Now if the devs of IL2 come up with some special new ammo we'll be stuck forever with both ...

 

 

injection battle.gif

Posted
1 hour ago, 69th_Mobile_BBQ said:

 

Here's my guess: 

Bats are generally built less sturdy than birds.

 

Not the case at all.

 

1 hour ago, 69th_Mobile_BBQ said:

 

I would think that bats get knocked around more in their daily activities than birds. 

 

??

 

1 hour ago, 69th_Mobile_BBQ said:

Birds seems to have more fat and/or body muscle plus feathers and they seem to be much better at obstacle avoidance.

 

Very much not the case..:in fact the opposite.

 

 

Posted

If bats laid eggs, they'd have to rethink their roosting habits. ?

  • Confused 1
Posted

Sometimes.......

A topic should just ... comit suicide 

Precious minutes of my own time was spent reading this   ?

  • Haha 1
6./ZG26_Klaus_Mann
Posted
10 minutes ago, 216th_LuseKofte said:

Sometimes.......

A topic should just ... comit suicide 

Precious minutes of my own time was spent reading this   ?

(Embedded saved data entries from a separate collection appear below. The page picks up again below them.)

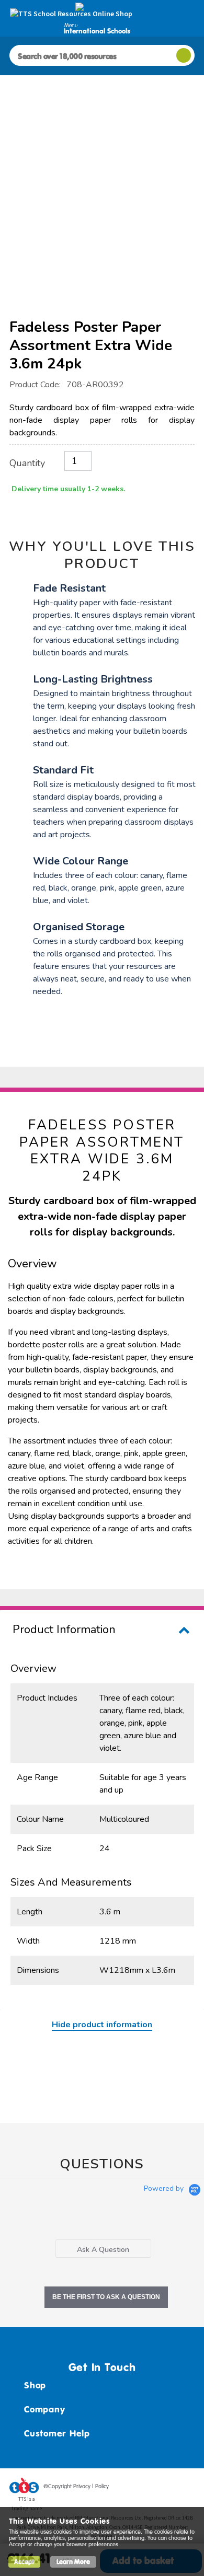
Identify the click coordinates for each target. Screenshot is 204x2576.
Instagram (187, 2488)
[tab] (103, 2248)
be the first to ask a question (106, 2297)
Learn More (73, 2562)
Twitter (147, 2488)
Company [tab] (44, 2409)
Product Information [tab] (64, 1629)
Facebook (127, 2488)
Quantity (27, 463)
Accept (24, 2562)
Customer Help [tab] (57, 2433)
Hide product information (102, 2024)
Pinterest (167, 2488)
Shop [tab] (35, 2385)
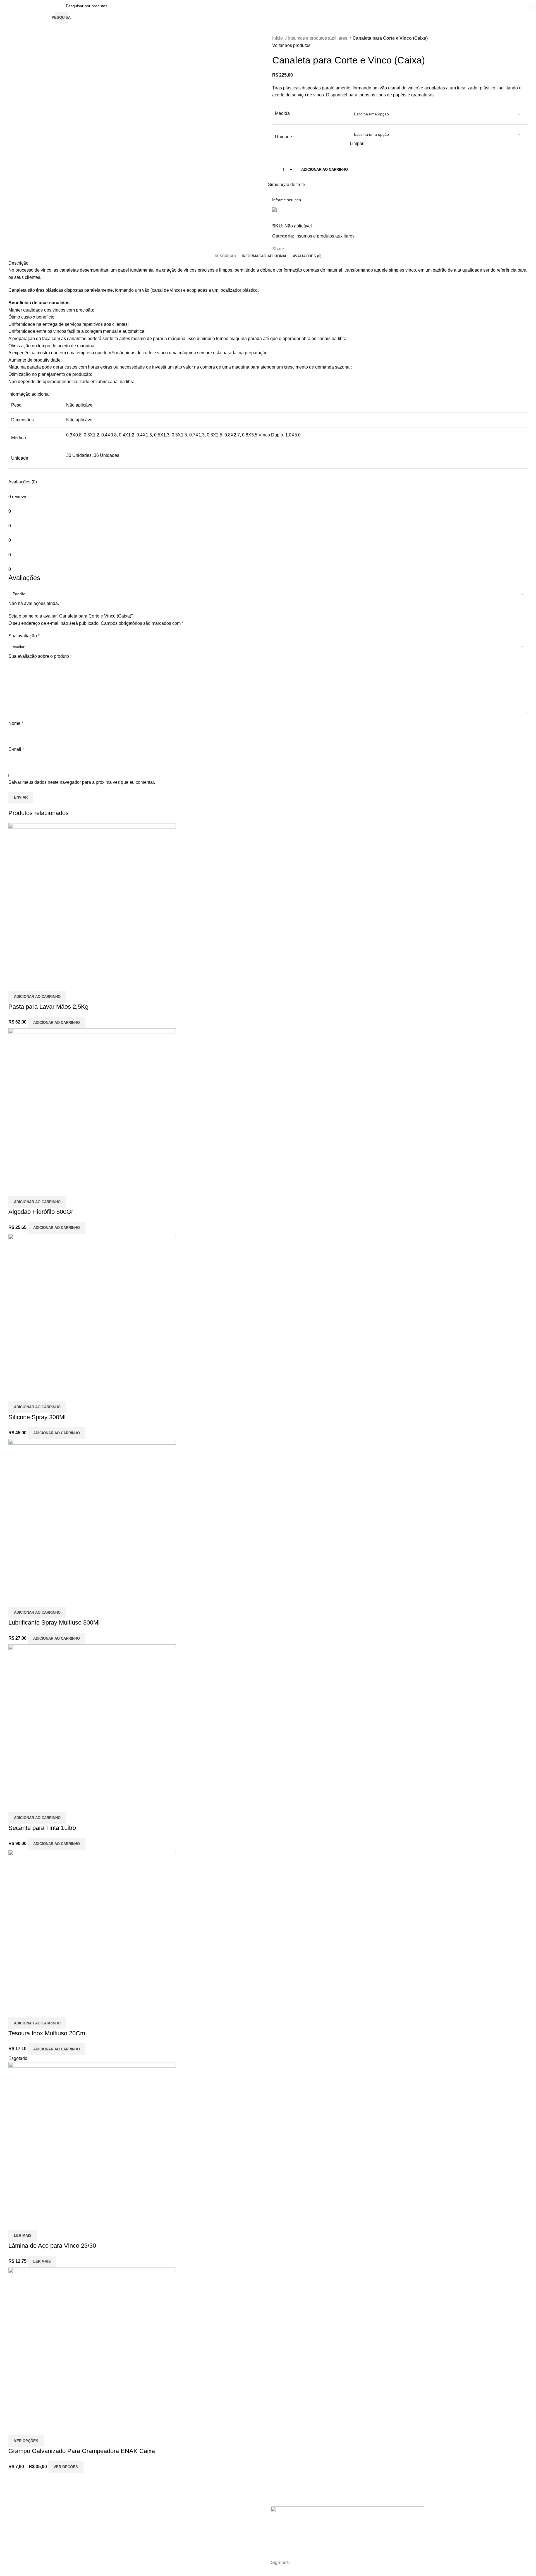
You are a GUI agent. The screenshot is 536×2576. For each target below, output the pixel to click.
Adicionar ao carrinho (324, 169)
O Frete (121, 2533)
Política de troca (128, 2543)
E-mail (16, 749)
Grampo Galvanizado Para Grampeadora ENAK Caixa (81, 2450)
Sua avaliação (24, 635)
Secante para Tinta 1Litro (42, 1827)
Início (278, 38)
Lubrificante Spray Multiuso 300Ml (54, 1622)
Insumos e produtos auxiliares (318, 38)
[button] (37, 997)
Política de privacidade (134, 2552)
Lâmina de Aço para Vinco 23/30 (52, 2245)
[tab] (225, 256)
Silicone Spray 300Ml (37, 1417)
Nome (15, 723)
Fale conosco (126, 2524)
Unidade (283, 136)
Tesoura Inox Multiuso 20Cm (46, 2033)
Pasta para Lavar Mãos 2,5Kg (48, 1006)
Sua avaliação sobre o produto (40, 656)
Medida (282, 113)
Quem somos (126, 2514)
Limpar (356, 143)
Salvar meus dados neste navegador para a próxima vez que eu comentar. (81, 782)
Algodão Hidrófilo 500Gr (40, 1211)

It's still a valid question.

 

Posted

As per Darwin's theory of evolution it is possible that some bats mutated to lay eggs, but any bats that laid eggs whilst hanging upside down in a cave, belfry etc would, thanks to the law of gravity, become extinct very quickly.

[DBS]Browning
Posted (edited)

Evolution doesn't come up with perfect solutions, it just works with what it has got and every tiny step of the way has to offer an advantage.

Like @6./ZG26_Klaus_Mann, I suspect bats would do better if they did lay eggs, however there aren't any intermediate steps between live birth and egg laying that would offer an advantage, so it can't happen.

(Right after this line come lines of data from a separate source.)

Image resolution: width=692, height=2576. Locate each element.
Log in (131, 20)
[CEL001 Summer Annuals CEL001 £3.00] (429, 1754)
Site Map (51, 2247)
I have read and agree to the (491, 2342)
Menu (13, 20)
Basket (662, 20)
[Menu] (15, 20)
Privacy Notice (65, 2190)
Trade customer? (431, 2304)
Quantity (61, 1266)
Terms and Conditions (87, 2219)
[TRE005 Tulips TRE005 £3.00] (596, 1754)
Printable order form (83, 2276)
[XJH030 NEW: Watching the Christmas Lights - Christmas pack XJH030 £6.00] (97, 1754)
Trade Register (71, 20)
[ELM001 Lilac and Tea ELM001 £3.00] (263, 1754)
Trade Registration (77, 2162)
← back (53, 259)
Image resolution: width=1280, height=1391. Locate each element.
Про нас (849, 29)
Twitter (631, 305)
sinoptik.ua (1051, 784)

Live birth with a partial shell offers no advantage to the bat, so there is no route evolution could take to birth with a full shell.

 

Bats have a few ways to deal with the weight of their young. Many gestate, give birth and supply milk whilst they hibernate so that they do not have to fly much (or at all) whilst they have extra weight.

Many bats are born able to be left alone in the roost whilst their parents hunt.

Almost all bats only give birth to a single pup to save weight.

Female bats have larger wings to support the extra weight.

 

it's also worth considering that The metabolic rate and power required to fly are similar among birds and bats.

Edited by [DBS]Browning
Posted (edited)

Evolution is just another religion.

Edited by Jaws2002
  • Upvote 3
Posted

Evolution is not Darwinism, but Virism, Covid shows once again how it works right now ... alas. Bats control our evolution too it seems.